Collected data entries
▼
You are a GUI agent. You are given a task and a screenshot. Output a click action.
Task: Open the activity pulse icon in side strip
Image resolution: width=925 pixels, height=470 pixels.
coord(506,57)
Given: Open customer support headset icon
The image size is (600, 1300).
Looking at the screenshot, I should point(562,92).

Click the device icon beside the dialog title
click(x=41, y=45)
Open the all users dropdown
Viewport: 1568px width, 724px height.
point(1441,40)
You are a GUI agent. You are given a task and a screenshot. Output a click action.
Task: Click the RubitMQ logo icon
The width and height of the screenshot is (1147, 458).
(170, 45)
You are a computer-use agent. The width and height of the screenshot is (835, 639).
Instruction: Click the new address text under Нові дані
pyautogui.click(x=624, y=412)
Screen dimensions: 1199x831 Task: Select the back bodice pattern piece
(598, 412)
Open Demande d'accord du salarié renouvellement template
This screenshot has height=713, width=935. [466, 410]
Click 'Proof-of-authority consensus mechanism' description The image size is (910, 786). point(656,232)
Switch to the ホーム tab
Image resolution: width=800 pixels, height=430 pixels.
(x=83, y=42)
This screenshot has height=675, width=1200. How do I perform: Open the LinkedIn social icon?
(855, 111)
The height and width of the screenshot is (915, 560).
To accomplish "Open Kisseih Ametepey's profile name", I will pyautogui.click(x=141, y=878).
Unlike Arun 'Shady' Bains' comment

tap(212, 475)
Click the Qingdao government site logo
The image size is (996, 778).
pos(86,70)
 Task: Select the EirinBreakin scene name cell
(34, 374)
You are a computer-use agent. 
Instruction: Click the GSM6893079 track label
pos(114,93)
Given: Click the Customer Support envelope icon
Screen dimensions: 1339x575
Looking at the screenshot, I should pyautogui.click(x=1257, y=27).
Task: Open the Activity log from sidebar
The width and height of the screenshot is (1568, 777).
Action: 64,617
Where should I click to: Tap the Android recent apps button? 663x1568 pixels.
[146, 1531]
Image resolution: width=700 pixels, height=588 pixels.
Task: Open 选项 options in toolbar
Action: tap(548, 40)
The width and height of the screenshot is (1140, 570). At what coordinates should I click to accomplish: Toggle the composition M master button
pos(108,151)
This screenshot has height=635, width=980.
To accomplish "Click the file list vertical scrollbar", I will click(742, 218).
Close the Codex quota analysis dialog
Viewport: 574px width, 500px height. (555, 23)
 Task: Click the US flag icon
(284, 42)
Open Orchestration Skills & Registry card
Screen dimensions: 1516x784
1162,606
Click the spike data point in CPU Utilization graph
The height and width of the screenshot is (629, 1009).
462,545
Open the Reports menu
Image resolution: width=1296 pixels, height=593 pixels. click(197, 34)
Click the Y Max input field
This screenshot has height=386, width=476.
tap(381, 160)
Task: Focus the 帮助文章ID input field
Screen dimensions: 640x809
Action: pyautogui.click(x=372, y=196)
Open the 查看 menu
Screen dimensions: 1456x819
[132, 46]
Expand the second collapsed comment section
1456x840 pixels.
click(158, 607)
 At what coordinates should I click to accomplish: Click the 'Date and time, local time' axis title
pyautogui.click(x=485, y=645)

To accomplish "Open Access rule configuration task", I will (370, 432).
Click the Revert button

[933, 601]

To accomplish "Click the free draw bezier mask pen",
▲
WHAT THE EXERCISE ASKS
Pick out every line above that contains the word "resolution", and copy each of those lines in full.

WRITTEN ANSWER
Image resolution: width=925 pixels, height=470 pixels.
Image resolution: width=800 pixels, height=430 pixels.
Image resolution: width=700 pixels, height=588 pixels.
Image resolution: width=1296 pixels, height=593 pixels. click(197, 34)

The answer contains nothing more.